The exercise of the stock options always creates a "taxable event." In the old days, the taxpayer did not have to cough up the ordinary income tax until the shares were sold, usually many years later. Now, under most stock option plans, the exercise event creates a liability to pay up in the very same tax year as the exercise. And the company can no longer loan that money to the employee. Ouch!
Next, the Financial Accounting Standards Board forced a change on public companies, having them record the estimated future compensation expense on the day of option grant. Never mind that the value of that compensation depends on the stock price in the future, which by definition is unknown. So whatever is on the books, it is almost certainly wrong. But there it must be, per FASB. And it reduces the company's reported earnings, even though it costs the company no cash. In fact, the ultimate exercise of the options will bring new cash into the company.

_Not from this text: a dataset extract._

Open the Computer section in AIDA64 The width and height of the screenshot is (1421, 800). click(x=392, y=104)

Instead of holding the options and shares until retirement years in the future, the employee now is compelled to exercise the options and sell the shares immediately - often the very same day! The options become less a long term incentive and more of a short term bonus.
Corporate boards compound the problem when they stick with stock options instead of moving equity compensation to other forms, like restricted stock programs. While no program available to a company today is as attractive to employees as old incentive stock options, at least they do a better job of aligning management interests and shareholder interests than what stock options have become.

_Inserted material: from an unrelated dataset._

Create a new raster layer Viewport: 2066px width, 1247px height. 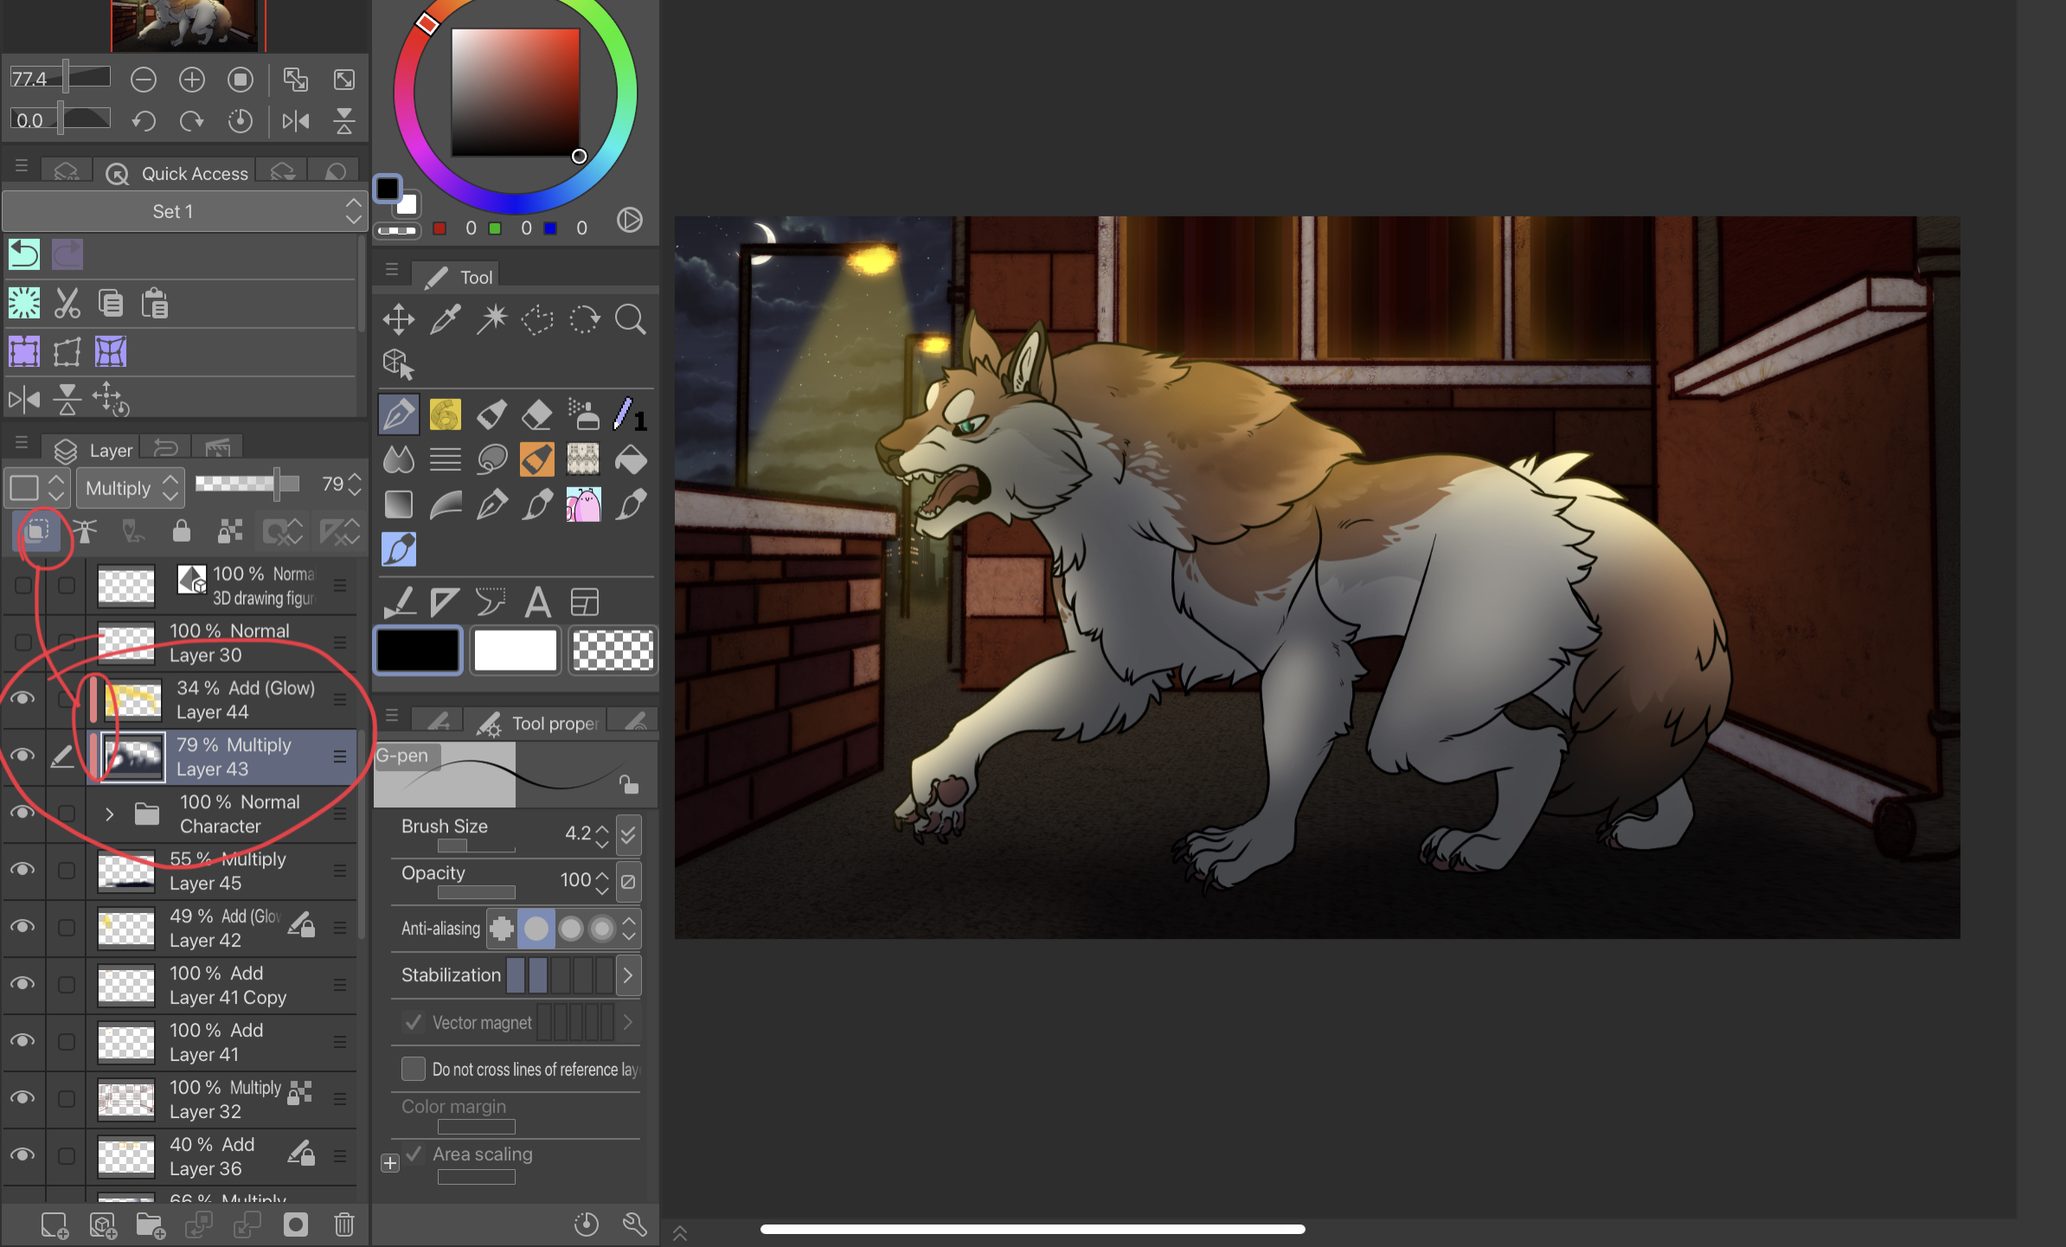pyautogui.click(x=54, y=1225)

Other boards make it even worse by shortening the vesting periods, in effect encouraging ever shorter-term thinking. It has gotten worse across Corporate America, but no industry has gone as far to the short term extreme as the financial services industry. However, boards are simply responding to how the investing public reads the financial statements. If granting options creates an expense this year, why not let the executive get the stock this year and bring in the cash from the exercise?
But for the executive, the best way to make a gain on the stock options without taking horrendous personal risks is to see the company's share price go up in the short run, then exercise the options and sell the stock. It is almost all taxable as ordinary income. The incentive for the executive is the same as if he were paid a cash bonus for short term increases in the company's stock price. But it is better for the company, because instead of sending cash out as a bonus, the company gets cash in for exercising the options. The shareholders are "paying" through the dilutive effect of more shares being issued, but they don't care, because the price of their shares has increased.

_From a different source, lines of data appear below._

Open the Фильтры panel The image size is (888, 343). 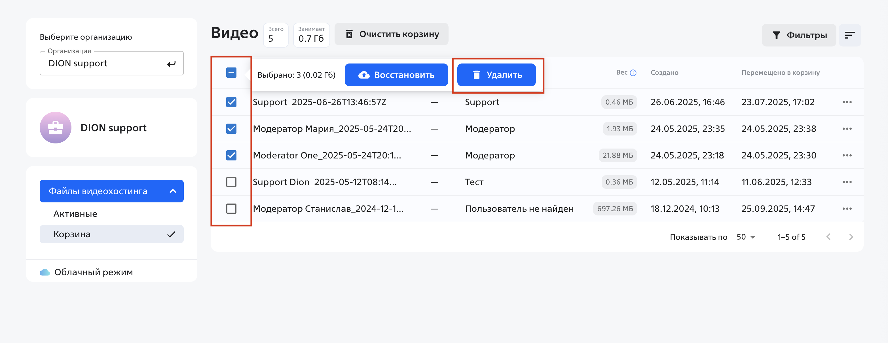click(x=798, y=35)
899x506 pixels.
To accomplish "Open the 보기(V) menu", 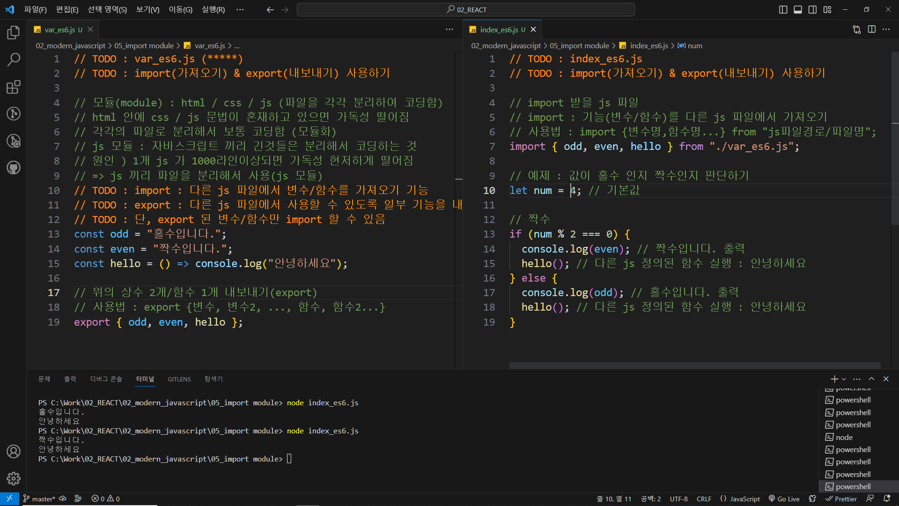I will click(147, 9).
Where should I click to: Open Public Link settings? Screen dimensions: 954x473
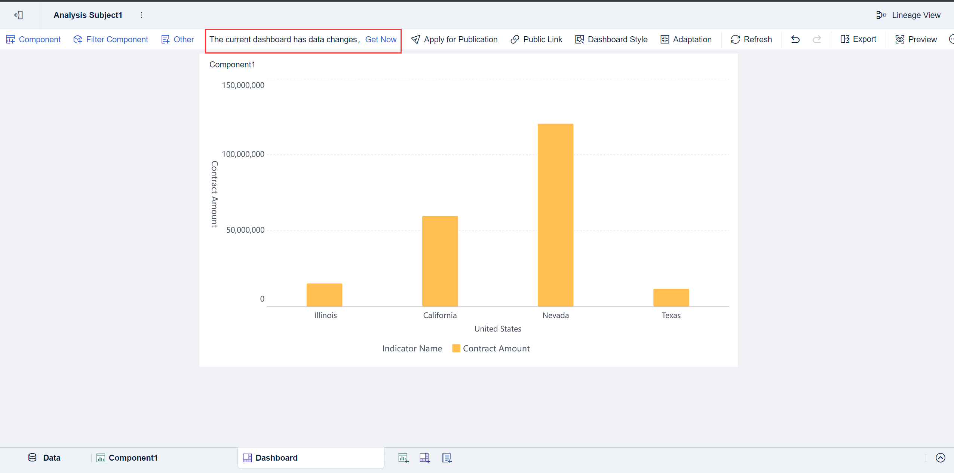coord(536,39)
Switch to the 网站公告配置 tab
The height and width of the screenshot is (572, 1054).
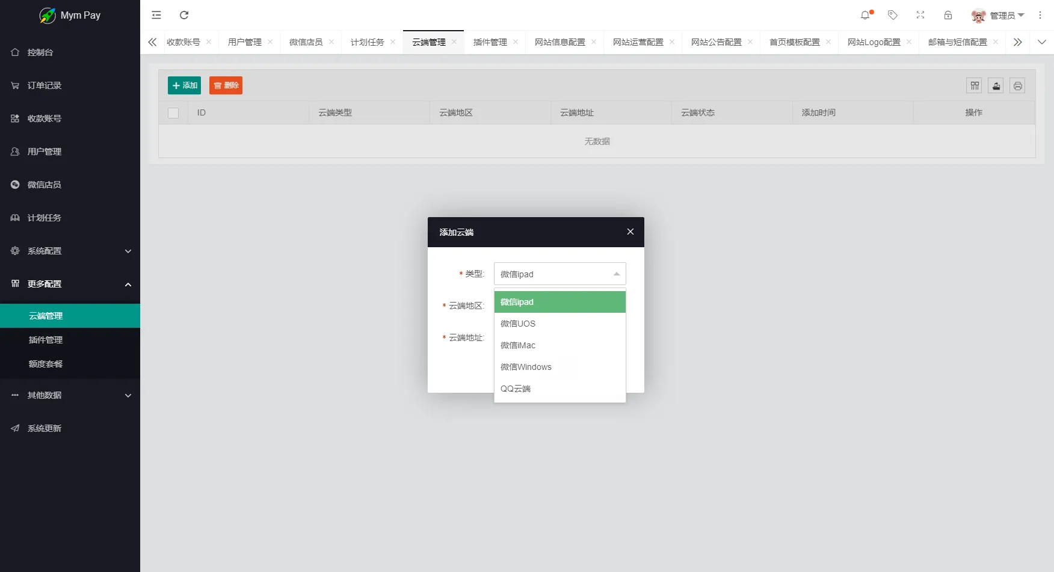717,42
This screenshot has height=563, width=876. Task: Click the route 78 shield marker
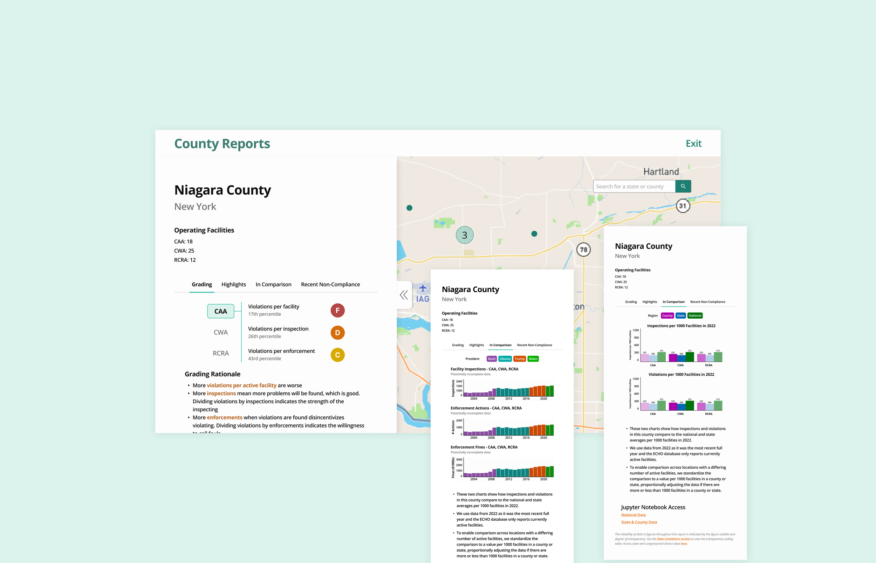[583, 250]
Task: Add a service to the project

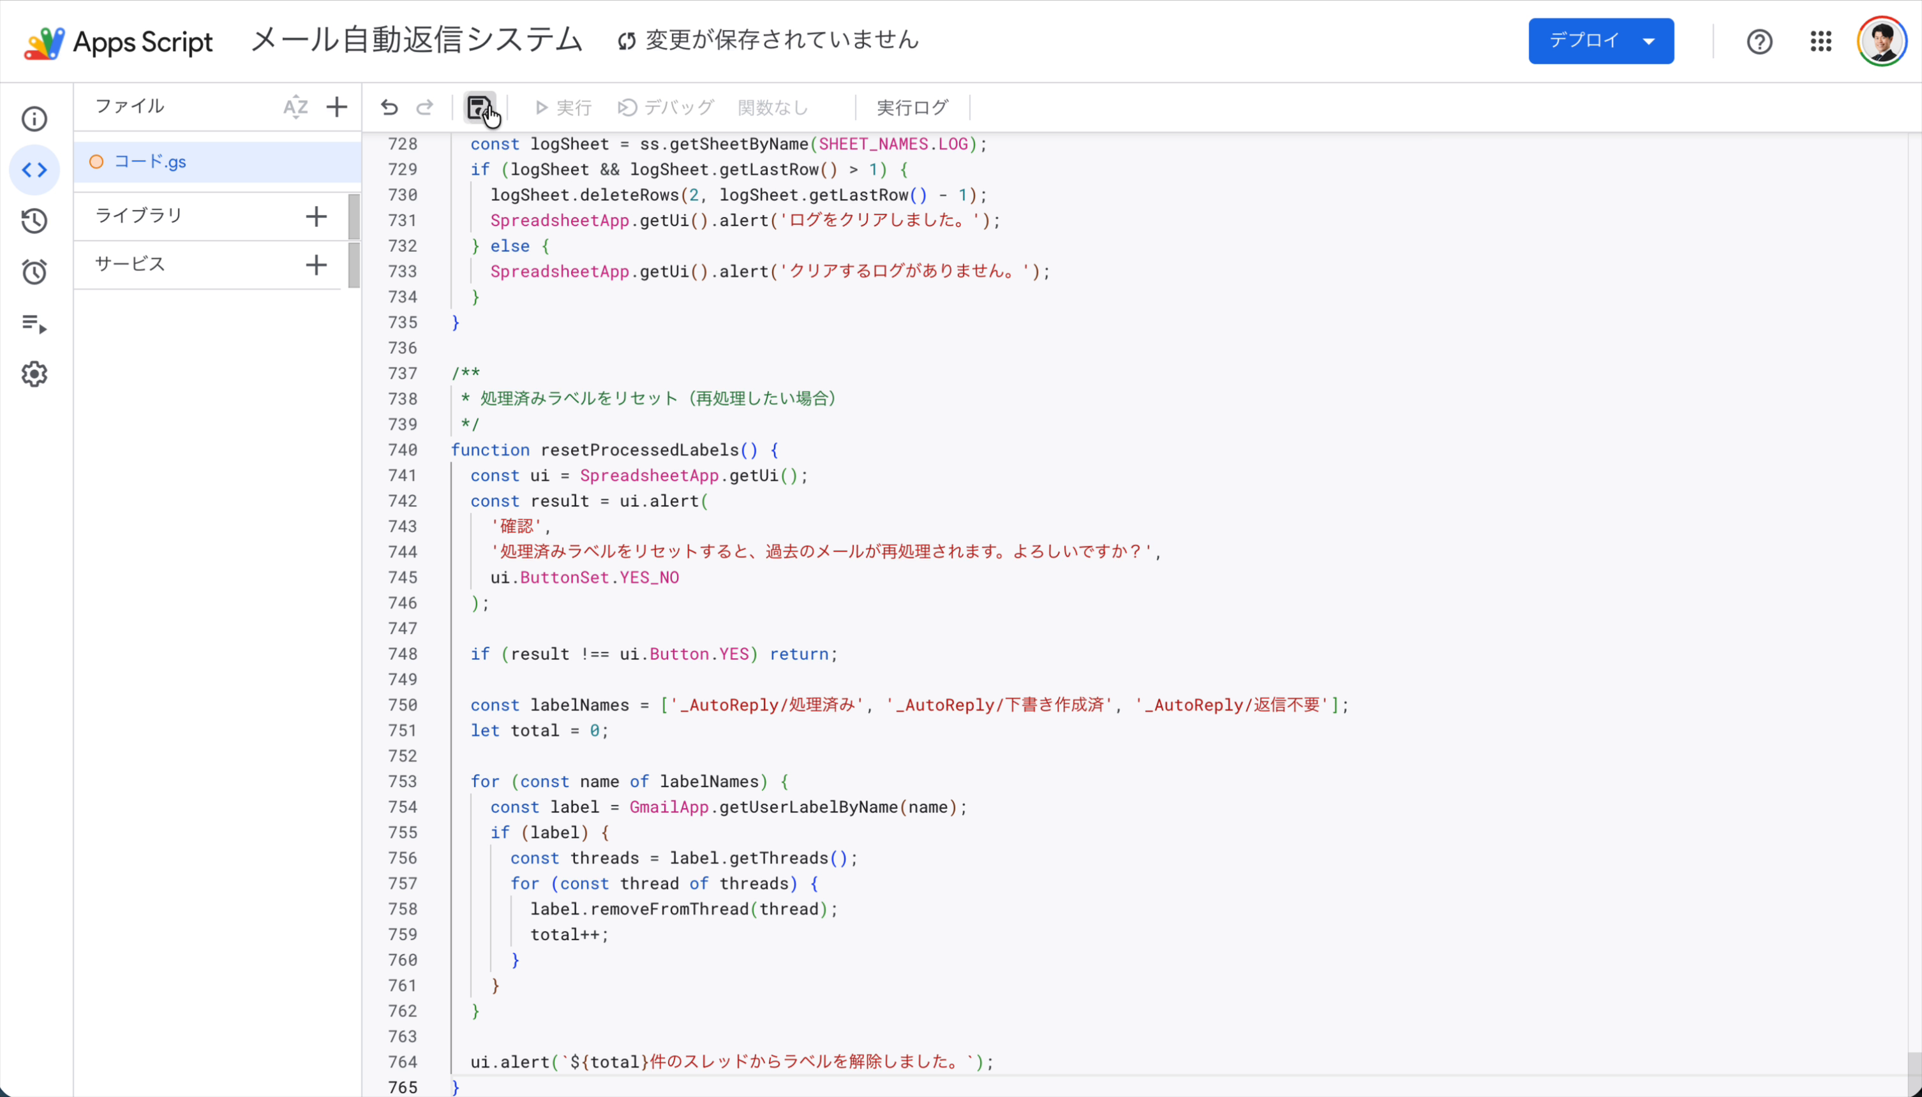Action: click(x=316, y=264)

For both the company and the executive, bigger is better. Hence the positive feedback loop of ever increasing stock option packages. Until we have reached absurd levels where a CEO can make 2,000 times as much as an entry level employee.
There is a funny rule about compensation plans. People actually do what the plan incentives would have them to do. Same with the tax code. So the short term thinking and extreme risk taking on Wall Street is not an accident. The CEOs did what they were paid to do. They will continue to do it as long as that is how their compensation is designed. They would be fools to do otherwise.
There are plenty of culpable parties in the recent financial fiasco. But don't pin all the blame on the CEOs. Corporate boards share a lot of culpability, along with Congress for changing the tax code and the accounting standards bodies for the unintended consequences of their actions. The problem will not submit to a simple, quick fix. The underlying structure needs reform, but in subtle, interconnected ways that make good policy, but poor political theater.